What is the data format supported?
We currently support uploading a CSV file containing text data up to 10 MB in size. If you have large size files, please contact us.
How to create a CSV text data file and upload?
- If you are using Windows, Please open a blank excel file
- Create a column no.1 with “name” as the header.
- Create column no.2 with “message” as the header.
- Under the header name, Populate column no.1 with the user or numeric or any ids as per your scenario
- Under the header message, Populate column no.2 with the actual text content
- Save the file as a CSV file with UTF-8 Encoding. (Please refer to the Video demo as below when you save from your Windows system)
- You may also create CSV files programatically as per your data scenario.
To create a dataset by bringing your own data to be uploaded, you can specify the following settings from the Create Dataset page.
Data Type selection
Please specify one of the following types based on the source and the envisaged data quality.
- Internal or Organized data: Select this option if you have created text data in a known or controlled environment internal to your organization. Typically, Consumer interview transcripts, Private community commentaries, Qualitative focus group or panel notes, Email communication logs are suitable for this.
- External & Noisy data: Select this option if your text data is from public sources such as from social media, Web reviews, Blogs and survey (verbatim)
Data Processing options
Please specify one of the following processing options based on the nature of content and language.

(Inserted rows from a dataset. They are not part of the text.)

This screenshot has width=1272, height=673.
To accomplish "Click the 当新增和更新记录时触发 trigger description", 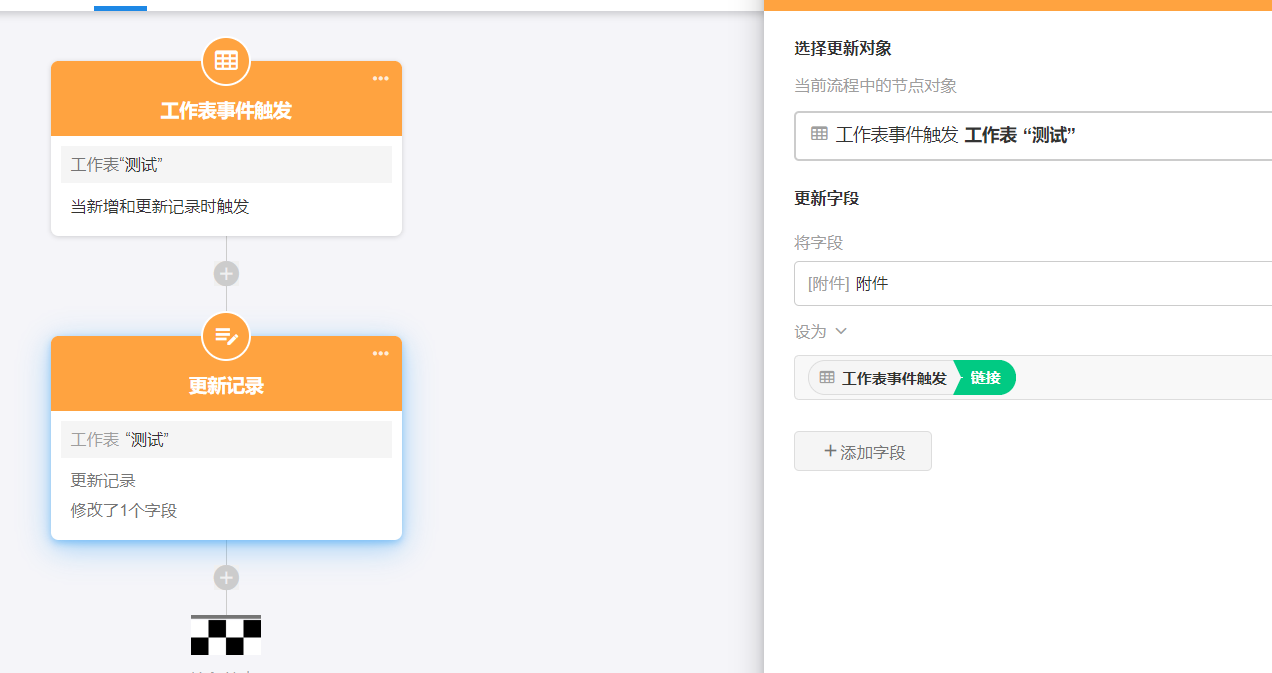I will (160, 207).
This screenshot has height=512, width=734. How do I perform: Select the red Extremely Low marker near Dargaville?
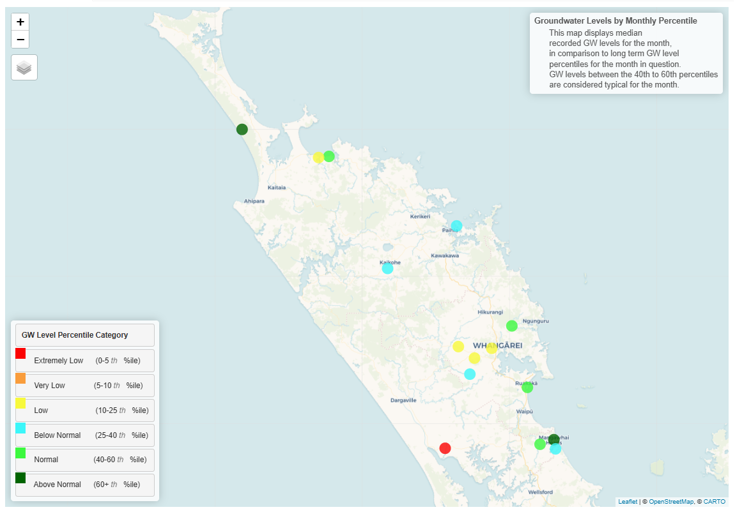coord(445,448)
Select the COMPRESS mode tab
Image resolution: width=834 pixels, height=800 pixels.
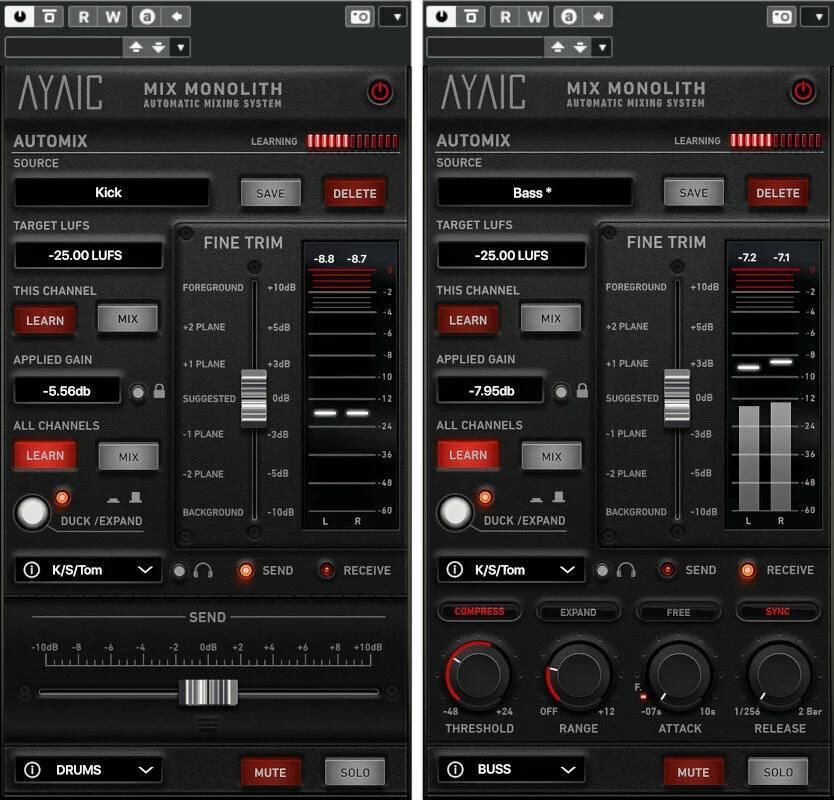pyautogui.click(x=479, y=611)
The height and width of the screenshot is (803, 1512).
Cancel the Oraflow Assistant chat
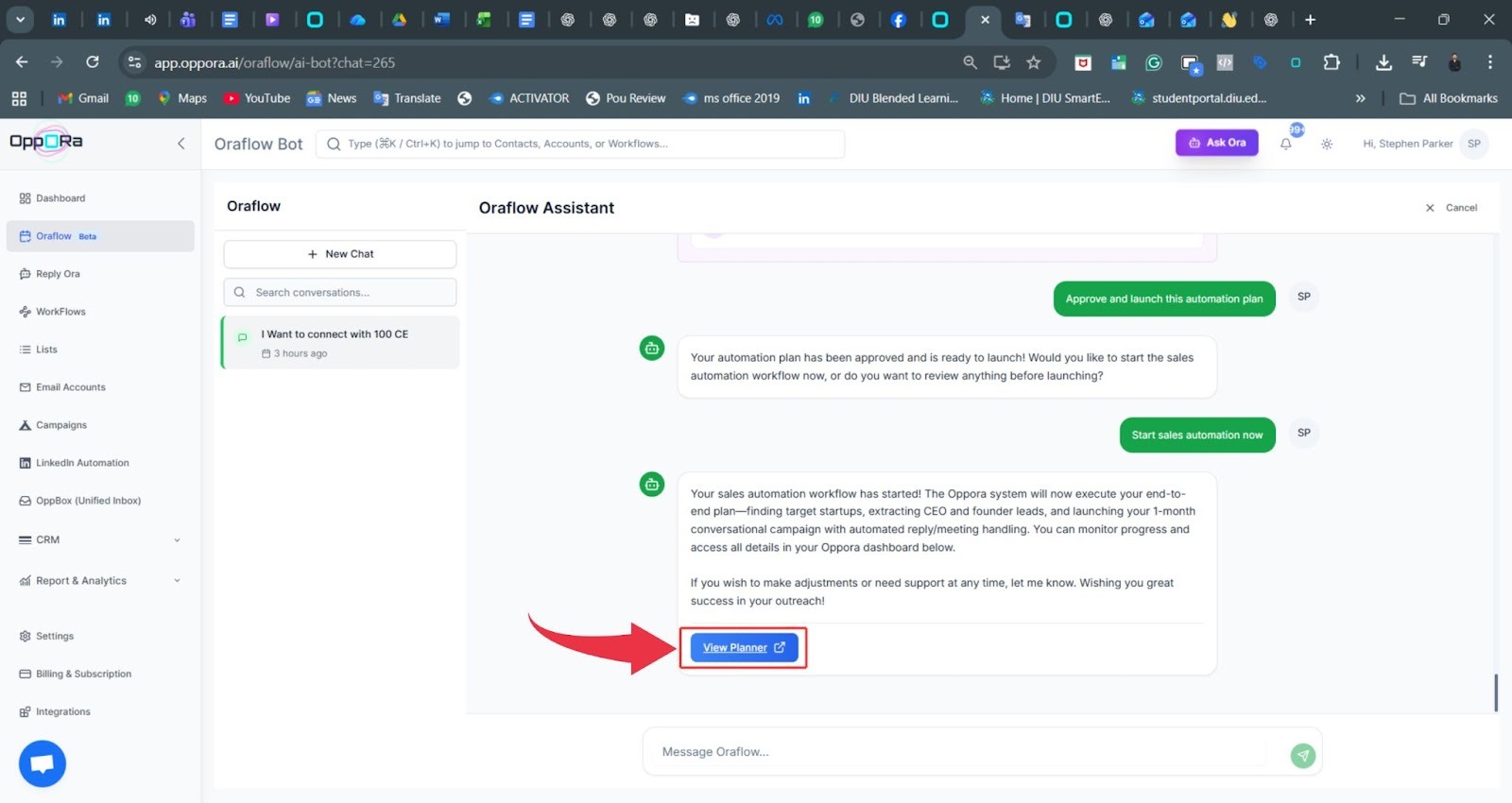click(x=1452, y=208)
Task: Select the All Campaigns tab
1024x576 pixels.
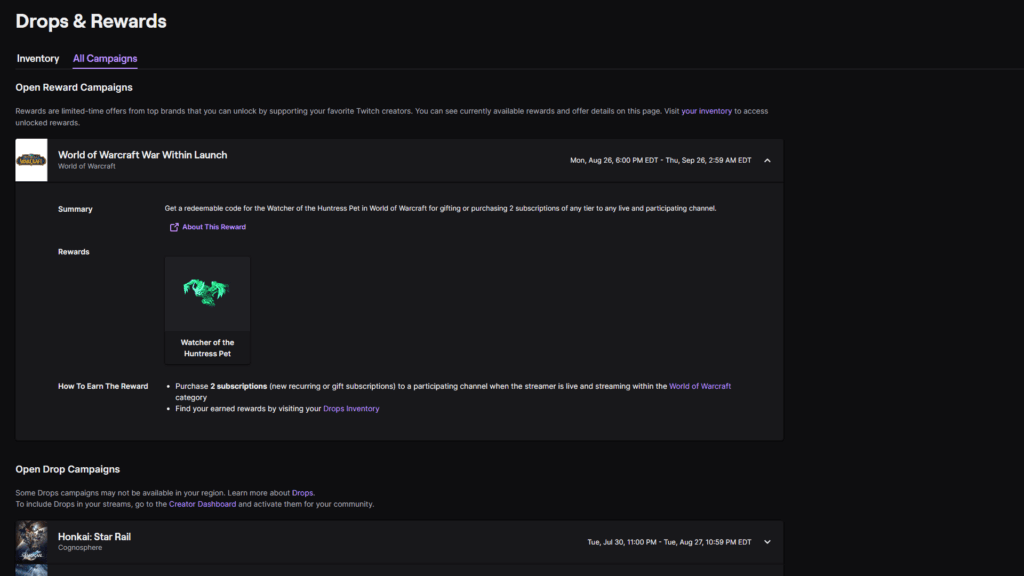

- Long Content: When each text data entry in the dataset contains on average more than 4 sentences long. This is typically found in content sourced from Blogs, News articles, Interviews, etc.
- Language Filter: Enable this for noisy, external (social media or web reviews) or internal text data only if you expect text in languages other than English. (e.g. web reviews text data containing English and Spanish reviews)
When you have selected one or more of the above options based on your data, Please review and upload your file to create a dataset.